WORK INSTRUCTIONS:
Word for word, please copy the line containing "You are a computer-use" and all lines after it in the entries below, and only those, leaving every picture out.

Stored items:
== Segment start ==

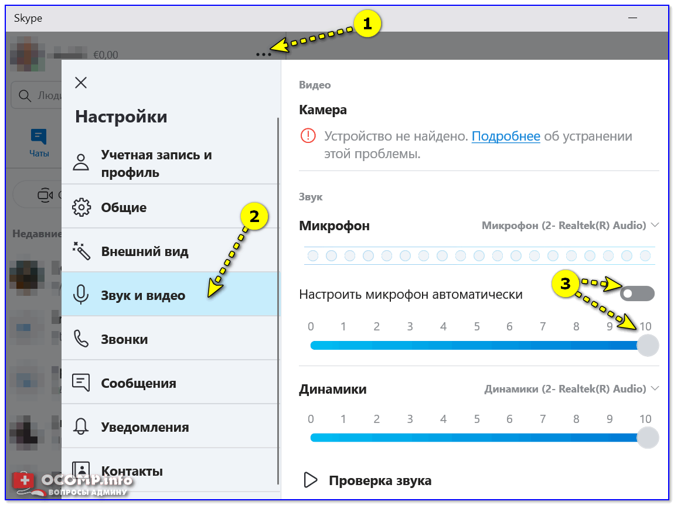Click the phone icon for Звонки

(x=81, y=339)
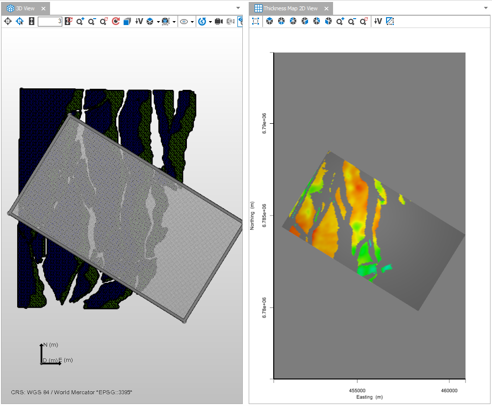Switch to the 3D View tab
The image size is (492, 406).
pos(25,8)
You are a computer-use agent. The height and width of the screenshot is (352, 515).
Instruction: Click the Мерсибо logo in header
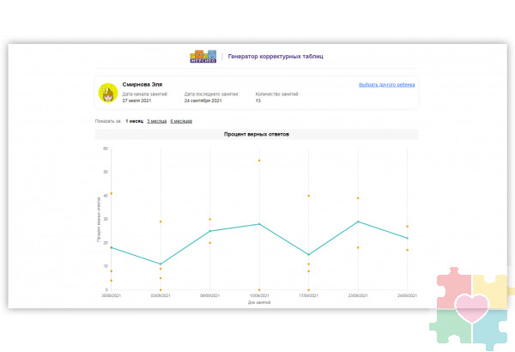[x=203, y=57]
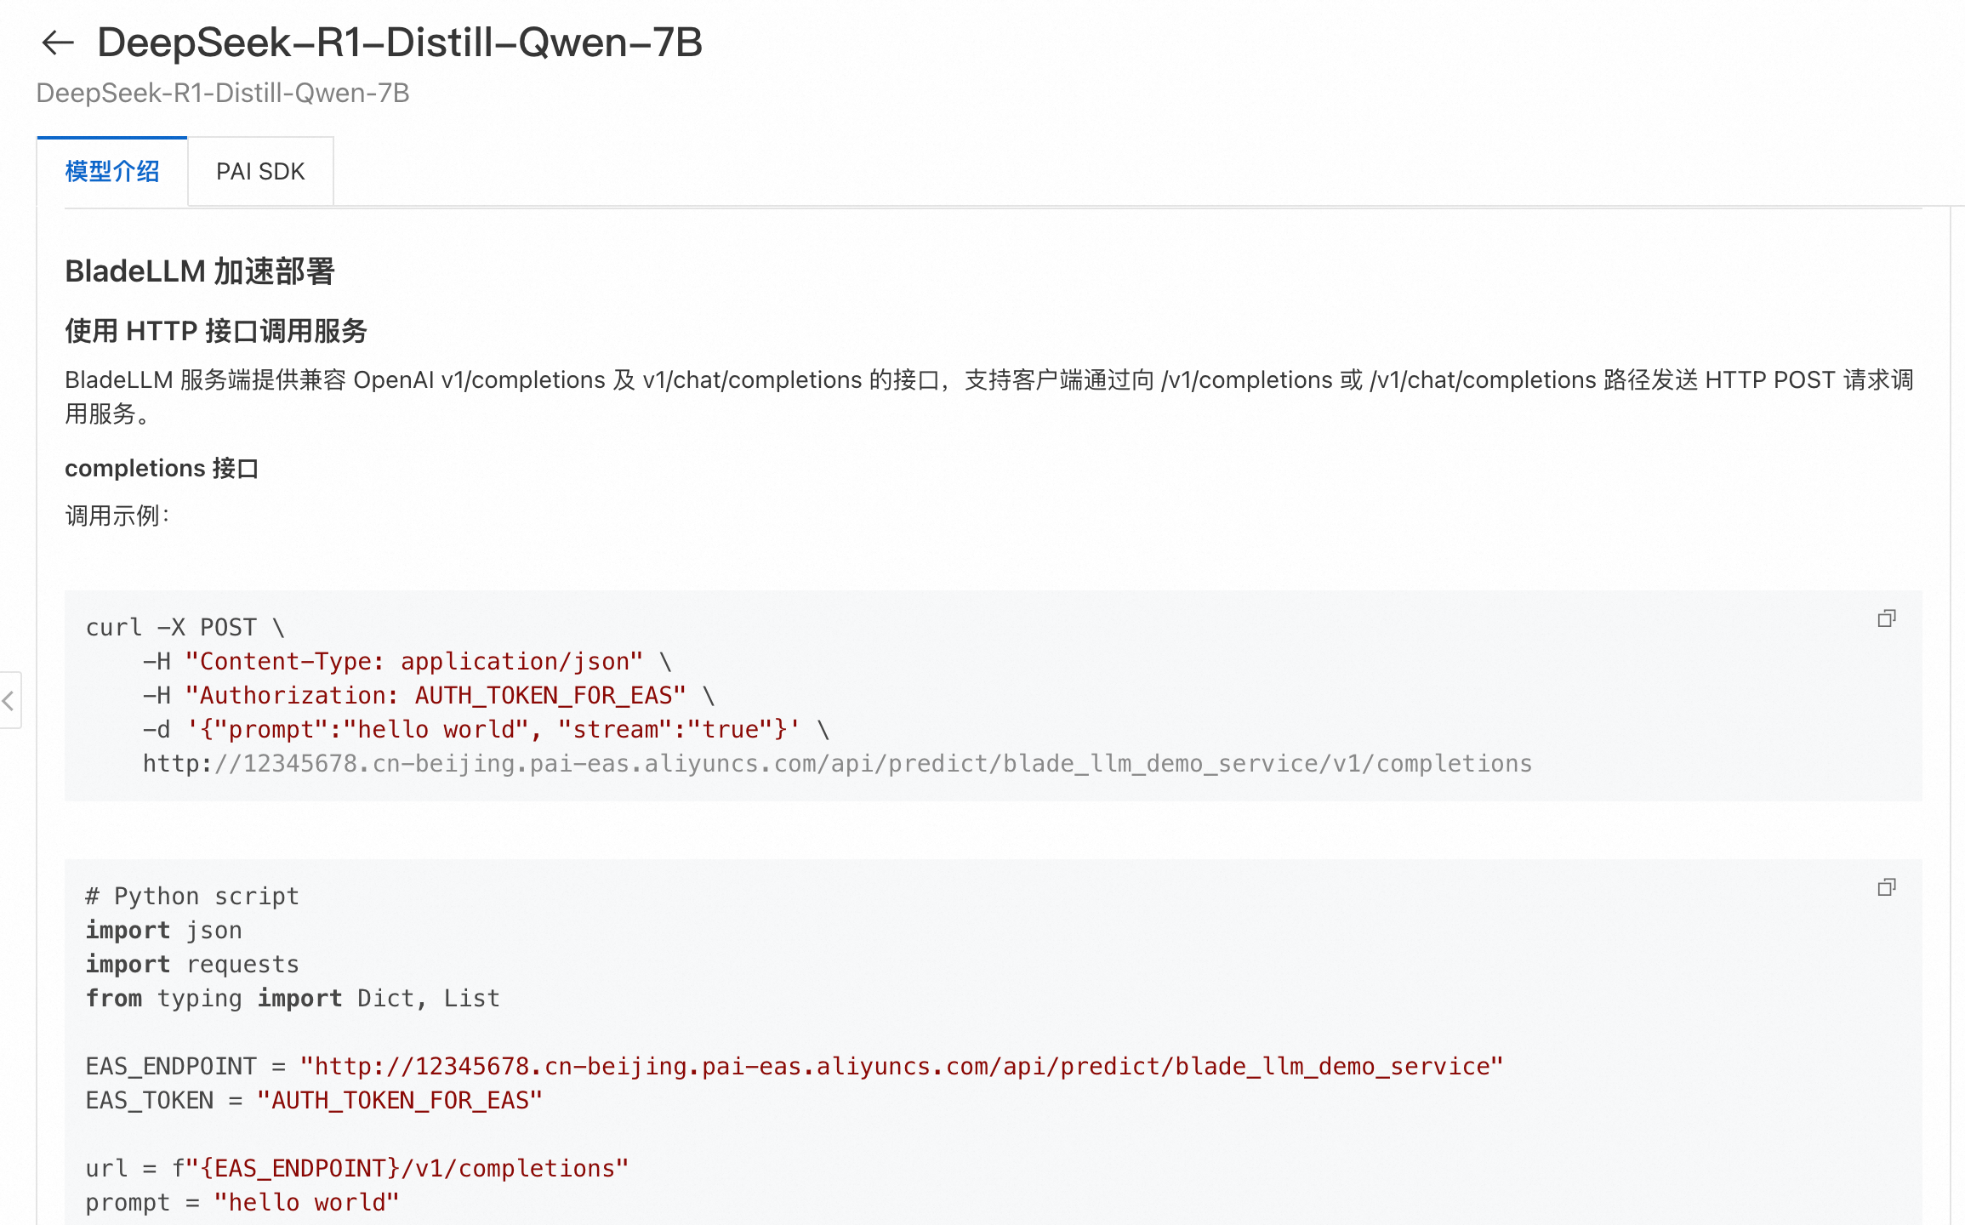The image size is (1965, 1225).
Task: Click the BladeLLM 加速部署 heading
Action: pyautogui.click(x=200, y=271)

== Segment end ==

EXERCISE SOLUTION:
You are a computer-use agent. The height and width of the screenshot is (352, 515).
Instruction: Click the Мерсибо logo in header
[x=203, y=57]
The image size is (1965, 1225).
Task: Click the BladeLLM 加速部署 heading
Action: pyautogui.click(x=200, y=271)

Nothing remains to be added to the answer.